Task statement
Check each line of the material that follows, and copy those holding the string "cover".

Given data

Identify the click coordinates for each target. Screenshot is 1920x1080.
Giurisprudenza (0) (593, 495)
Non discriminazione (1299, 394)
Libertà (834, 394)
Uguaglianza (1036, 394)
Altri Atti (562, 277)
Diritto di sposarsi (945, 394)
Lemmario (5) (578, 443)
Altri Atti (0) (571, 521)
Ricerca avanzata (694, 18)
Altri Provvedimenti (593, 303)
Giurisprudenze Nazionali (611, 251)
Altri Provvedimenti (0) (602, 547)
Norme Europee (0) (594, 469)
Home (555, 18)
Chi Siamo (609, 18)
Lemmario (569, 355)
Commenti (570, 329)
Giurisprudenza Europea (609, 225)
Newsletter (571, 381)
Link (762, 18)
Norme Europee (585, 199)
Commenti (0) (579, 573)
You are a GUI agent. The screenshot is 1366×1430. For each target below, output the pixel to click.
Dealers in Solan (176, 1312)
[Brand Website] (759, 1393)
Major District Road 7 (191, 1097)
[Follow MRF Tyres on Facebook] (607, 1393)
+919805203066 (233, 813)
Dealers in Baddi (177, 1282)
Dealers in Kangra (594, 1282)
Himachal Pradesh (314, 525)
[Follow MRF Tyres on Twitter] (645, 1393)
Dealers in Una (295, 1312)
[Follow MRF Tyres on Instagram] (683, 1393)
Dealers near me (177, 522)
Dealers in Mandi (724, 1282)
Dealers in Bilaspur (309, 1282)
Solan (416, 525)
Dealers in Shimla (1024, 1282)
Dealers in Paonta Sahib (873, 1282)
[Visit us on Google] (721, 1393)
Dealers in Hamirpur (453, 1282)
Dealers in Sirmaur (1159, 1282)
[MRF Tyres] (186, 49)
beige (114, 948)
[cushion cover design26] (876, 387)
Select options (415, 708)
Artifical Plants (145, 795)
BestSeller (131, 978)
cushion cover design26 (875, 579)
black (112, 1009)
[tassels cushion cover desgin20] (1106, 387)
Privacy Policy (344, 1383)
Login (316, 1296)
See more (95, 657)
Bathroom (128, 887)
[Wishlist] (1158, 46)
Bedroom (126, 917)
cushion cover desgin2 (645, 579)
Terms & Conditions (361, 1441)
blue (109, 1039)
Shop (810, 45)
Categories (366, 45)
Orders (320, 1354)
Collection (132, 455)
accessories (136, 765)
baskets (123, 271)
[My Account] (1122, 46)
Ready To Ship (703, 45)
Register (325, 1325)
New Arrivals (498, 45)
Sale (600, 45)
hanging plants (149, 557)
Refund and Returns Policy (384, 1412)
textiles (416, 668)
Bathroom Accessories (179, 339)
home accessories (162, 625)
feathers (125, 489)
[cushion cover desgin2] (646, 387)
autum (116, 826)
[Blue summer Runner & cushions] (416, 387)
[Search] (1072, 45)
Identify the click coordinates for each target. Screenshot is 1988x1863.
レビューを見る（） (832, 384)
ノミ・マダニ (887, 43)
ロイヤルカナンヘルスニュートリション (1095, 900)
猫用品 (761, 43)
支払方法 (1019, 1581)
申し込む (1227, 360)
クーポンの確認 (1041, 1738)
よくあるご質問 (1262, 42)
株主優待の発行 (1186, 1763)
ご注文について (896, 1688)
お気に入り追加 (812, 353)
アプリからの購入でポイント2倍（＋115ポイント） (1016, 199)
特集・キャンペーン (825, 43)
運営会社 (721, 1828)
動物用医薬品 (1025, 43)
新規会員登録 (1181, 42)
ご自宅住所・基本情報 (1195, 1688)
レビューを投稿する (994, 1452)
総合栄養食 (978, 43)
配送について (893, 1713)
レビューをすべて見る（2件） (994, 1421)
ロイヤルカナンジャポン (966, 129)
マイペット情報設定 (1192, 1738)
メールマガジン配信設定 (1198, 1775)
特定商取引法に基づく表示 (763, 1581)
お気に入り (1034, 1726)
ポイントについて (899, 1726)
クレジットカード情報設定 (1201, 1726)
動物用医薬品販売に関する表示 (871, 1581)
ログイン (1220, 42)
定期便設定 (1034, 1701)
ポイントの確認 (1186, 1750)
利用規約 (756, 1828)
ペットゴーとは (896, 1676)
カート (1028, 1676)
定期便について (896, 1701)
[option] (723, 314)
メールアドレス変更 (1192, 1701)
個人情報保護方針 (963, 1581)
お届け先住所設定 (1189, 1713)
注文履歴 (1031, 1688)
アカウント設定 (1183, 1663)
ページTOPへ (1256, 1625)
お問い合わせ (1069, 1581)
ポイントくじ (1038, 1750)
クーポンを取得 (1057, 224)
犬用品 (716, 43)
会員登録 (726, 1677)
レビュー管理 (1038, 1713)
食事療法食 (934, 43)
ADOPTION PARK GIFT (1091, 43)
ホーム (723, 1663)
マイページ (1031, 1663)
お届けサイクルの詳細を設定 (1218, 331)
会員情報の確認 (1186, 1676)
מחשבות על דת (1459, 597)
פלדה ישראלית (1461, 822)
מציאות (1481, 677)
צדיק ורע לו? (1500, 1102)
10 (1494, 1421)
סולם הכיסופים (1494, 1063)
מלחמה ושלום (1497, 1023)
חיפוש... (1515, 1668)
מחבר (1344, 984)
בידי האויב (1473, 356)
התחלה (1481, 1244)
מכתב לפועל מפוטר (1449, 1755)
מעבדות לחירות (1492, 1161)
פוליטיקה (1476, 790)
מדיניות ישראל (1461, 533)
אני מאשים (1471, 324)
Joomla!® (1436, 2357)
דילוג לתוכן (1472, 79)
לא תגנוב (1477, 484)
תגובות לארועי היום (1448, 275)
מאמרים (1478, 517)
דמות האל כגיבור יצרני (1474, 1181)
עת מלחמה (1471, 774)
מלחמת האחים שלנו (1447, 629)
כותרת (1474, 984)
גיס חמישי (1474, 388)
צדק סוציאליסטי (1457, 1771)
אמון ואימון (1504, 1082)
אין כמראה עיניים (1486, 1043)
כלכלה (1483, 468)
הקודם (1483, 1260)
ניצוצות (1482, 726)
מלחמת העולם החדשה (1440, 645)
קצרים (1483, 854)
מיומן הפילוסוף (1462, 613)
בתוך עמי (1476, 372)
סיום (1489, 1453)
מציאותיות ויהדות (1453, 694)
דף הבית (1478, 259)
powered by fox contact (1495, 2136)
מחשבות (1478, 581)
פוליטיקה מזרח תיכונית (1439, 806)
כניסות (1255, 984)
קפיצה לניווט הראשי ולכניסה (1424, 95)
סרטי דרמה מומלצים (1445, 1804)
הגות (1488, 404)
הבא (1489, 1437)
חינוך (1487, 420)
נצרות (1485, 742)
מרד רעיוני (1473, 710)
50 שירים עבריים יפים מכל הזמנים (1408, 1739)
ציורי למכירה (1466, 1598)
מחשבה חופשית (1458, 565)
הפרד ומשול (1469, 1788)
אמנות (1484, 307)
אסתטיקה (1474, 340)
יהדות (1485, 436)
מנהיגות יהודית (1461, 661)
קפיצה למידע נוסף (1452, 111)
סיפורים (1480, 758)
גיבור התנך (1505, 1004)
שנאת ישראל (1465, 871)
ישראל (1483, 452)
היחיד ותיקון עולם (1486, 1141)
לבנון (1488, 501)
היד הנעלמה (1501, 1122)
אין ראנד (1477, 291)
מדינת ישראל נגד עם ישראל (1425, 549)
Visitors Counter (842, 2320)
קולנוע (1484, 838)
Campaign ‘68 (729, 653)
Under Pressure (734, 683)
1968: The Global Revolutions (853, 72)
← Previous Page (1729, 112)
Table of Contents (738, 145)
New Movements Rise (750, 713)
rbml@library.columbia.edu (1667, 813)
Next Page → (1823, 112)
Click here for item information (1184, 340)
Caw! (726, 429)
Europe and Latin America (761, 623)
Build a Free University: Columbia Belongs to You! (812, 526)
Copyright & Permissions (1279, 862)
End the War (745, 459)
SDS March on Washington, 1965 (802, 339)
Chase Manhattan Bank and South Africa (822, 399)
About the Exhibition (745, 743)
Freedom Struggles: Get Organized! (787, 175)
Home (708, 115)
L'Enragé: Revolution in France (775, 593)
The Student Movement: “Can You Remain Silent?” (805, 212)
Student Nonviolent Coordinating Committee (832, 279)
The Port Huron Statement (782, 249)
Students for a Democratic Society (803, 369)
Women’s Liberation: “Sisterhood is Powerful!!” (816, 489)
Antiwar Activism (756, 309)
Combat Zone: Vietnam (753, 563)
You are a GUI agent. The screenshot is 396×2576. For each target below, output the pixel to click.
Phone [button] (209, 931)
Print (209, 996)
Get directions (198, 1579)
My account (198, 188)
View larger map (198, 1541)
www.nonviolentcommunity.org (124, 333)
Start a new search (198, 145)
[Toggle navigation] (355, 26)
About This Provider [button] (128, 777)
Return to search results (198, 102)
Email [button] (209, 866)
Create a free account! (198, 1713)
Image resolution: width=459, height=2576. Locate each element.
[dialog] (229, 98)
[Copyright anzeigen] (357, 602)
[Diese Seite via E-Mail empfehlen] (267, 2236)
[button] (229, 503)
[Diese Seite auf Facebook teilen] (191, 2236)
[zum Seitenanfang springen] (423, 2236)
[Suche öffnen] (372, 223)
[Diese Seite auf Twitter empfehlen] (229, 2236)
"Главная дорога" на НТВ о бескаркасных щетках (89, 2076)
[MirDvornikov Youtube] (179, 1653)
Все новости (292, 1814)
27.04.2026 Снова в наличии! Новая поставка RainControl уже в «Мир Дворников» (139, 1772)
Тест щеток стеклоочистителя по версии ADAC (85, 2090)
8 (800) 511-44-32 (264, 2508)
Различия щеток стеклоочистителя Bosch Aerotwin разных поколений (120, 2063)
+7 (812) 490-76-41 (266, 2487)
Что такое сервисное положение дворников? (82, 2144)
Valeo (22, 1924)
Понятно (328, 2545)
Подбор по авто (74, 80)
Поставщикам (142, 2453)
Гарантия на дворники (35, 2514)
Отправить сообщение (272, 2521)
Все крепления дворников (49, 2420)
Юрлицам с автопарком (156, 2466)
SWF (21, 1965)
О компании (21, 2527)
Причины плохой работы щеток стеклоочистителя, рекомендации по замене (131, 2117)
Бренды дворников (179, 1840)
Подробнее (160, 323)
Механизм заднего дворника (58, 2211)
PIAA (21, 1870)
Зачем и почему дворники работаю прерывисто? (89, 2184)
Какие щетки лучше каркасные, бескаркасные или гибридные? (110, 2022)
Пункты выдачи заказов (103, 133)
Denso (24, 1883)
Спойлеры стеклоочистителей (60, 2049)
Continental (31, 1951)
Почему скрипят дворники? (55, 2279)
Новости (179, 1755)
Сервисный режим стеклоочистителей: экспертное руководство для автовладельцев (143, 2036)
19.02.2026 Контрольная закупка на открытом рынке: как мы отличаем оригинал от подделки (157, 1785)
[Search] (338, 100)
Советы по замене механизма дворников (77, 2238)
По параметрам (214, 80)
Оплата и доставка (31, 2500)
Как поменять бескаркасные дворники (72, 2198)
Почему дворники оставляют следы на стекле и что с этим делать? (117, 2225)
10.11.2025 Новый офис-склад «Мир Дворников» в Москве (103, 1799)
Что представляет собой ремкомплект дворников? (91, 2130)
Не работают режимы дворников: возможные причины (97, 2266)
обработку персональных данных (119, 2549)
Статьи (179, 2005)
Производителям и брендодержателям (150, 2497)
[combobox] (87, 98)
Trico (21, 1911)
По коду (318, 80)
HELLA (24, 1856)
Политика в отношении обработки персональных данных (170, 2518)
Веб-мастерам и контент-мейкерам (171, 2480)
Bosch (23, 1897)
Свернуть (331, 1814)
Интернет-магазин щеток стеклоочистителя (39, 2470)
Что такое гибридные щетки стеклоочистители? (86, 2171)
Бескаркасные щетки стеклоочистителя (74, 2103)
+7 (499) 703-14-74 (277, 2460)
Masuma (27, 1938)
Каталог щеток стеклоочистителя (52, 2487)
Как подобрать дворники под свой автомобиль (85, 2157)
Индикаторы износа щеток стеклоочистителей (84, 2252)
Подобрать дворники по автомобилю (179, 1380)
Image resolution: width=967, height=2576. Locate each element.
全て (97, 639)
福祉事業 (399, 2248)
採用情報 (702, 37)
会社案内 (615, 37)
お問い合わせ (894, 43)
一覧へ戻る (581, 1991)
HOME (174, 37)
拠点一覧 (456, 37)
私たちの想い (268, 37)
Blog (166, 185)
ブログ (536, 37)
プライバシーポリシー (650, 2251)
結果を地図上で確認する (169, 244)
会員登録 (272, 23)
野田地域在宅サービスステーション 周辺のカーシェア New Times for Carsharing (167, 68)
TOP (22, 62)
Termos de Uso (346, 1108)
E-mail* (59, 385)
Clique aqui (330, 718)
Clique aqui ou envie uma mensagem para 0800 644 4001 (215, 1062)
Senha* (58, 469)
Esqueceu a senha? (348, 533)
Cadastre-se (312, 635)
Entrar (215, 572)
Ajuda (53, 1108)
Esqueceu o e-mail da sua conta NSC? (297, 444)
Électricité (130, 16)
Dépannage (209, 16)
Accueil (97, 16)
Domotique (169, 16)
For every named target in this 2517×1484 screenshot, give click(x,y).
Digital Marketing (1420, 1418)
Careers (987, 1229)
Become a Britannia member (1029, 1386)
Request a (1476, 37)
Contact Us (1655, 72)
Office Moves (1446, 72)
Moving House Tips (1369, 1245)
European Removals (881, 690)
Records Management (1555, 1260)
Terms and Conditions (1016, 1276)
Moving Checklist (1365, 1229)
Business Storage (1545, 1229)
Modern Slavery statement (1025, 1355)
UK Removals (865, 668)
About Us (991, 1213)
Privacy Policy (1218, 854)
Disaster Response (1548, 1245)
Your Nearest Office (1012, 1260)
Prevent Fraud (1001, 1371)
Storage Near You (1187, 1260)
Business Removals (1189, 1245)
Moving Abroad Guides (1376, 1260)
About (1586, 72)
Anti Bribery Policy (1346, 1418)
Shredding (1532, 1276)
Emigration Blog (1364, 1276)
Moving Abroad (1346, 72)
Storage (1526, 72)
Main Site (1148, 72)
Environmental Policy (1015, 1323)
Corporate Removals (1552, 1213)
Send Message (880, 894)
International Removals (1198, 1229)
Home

Exercise response
[cushion cover design26] (876, 387)
cushion cover design26 (875, 579)
[tassels cushion cover desgin20] (1106, 387)
cushion cover desgin2 (645, 579)
[cushion cover desgin2] (646, 387)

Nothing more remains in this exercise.